— Problem to solve —
Each entry must be returned exactly. None may be omitted.

Content starts

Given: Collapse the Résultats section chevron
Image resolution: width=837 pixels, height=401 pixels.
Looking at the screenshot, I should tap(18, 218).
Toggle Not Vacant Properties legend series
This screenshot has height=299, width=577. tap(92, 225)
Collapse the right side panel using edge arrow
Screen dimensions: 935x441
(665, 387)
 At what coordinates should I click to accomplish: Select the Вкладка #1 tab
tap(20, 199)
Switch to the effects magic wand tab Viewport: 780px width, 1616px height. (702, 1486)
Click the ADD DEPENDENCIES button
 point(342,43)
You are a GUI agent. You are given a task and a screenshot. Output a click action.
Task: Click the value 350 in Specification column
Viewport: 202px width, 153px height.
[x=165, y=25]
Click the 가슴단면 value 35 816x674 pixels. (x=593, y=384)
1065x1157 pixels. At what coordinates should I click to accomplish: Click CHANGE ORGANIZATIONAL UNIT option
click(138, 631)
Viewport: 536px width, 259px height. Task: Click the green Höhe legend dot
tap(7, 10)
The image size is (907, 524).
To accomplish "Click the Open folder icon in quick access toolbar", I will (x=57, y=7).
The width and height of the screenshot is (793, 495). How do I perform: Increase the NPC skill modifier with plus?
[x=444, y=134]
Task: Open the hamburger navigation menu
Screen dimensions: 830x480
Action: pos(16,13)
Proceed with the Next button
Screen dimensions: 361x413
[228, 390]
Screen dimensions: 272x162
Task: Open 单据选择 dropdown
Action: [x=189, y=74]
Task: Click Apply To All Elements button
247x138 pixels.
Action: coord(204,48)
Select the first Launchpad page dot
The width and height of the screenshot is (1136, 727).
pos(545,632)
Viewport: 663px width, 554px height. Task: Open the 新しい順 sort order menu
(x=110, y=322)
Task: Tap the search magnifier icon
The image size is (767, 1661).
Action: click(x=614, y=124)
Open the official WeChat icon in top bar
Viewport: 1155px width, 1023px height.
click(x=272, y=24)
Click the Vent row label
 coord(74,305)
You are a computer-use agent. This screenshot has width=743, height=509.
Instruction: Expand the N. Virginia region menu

Content ends

— Answer to this task —
Given: Collapse the Résultats section chevron
Image resolution: width=837 pixels, height=401 pixels.
Looking at the screenshot, I should tap(18, 218).
Toggle Not Vacant Properties legend series
This screenshot has height=299, width=577. tap(92, 225)
Collapse the right side panel using edge arrow
Screen dimensions: 935x441
(665, 387)
 At what coordinates should I click to accomplish: Select the Вкладка #1 tab
tap(20, 199)
Switch to the effects magic wand tab Viewport: 780px width, 1616px height. (702, 1486)
Click the ADD DEPENDENCIES button
 point(342,43)
You are a GUI agent. You are given a task and a screenshot. Output a click action.
Task: Click the value 350 in Specification column
Viewport: 202px width, 153px height.
[x=165, y=25]
Click the 가슴단면 value 35 816x674 pixels. (x=593, y=384)
1065x1157 pixels. At what coordinates should I click to accomplish: Click CHANGE ORGANIZATIONAL UNIT option
click(138, 631)
Viewport: 536px width, 259px height. Task: Click the green Höhe legend dot
tap(7, 10)
The image size is (907, 524).
To accomplish "Click the Open folder icon in quick access toolbar", I will (x=57, y=7).
The width and height of the screenshot is (793, 495). How do I perform: Increase the NPC skill modifier with plus?
[x=444, y=134]
Task: Open the hamburger navigation menu
Screen dimensions: 830x480
Action: pos(16,13)
Proceed with the Next button
Screen dimensions: 361x413
[228, 390]
Screen dimensions: 272x162
Task: Open 单据选择 dropdown
Action: [x=189, y=74]
Task: Click Apply To All Elements button
247x138 pixels.
Action: coord(204,48)
Select the first Launchpad page dot
The width and height of the screenshot is (1136, 727).
pos(545,632)
Viewport: 663px width, 554px height. Task: Open the 新しい順 sort order menu
(x=110, y=322)
Task: Tap the search magnifier icon
The image size is (767, 1661).
Action: click(x=614, y=124)
Open the official WeChat icon in top bar
Viewport: 1155px width, 1023px height.
click(x=272, y=24)
Click the Vent row label
 coord(74,305)
You are a computer-use agent. This screenshot has width=743, height=509.
Instruction: Expand the N. Virginia region menu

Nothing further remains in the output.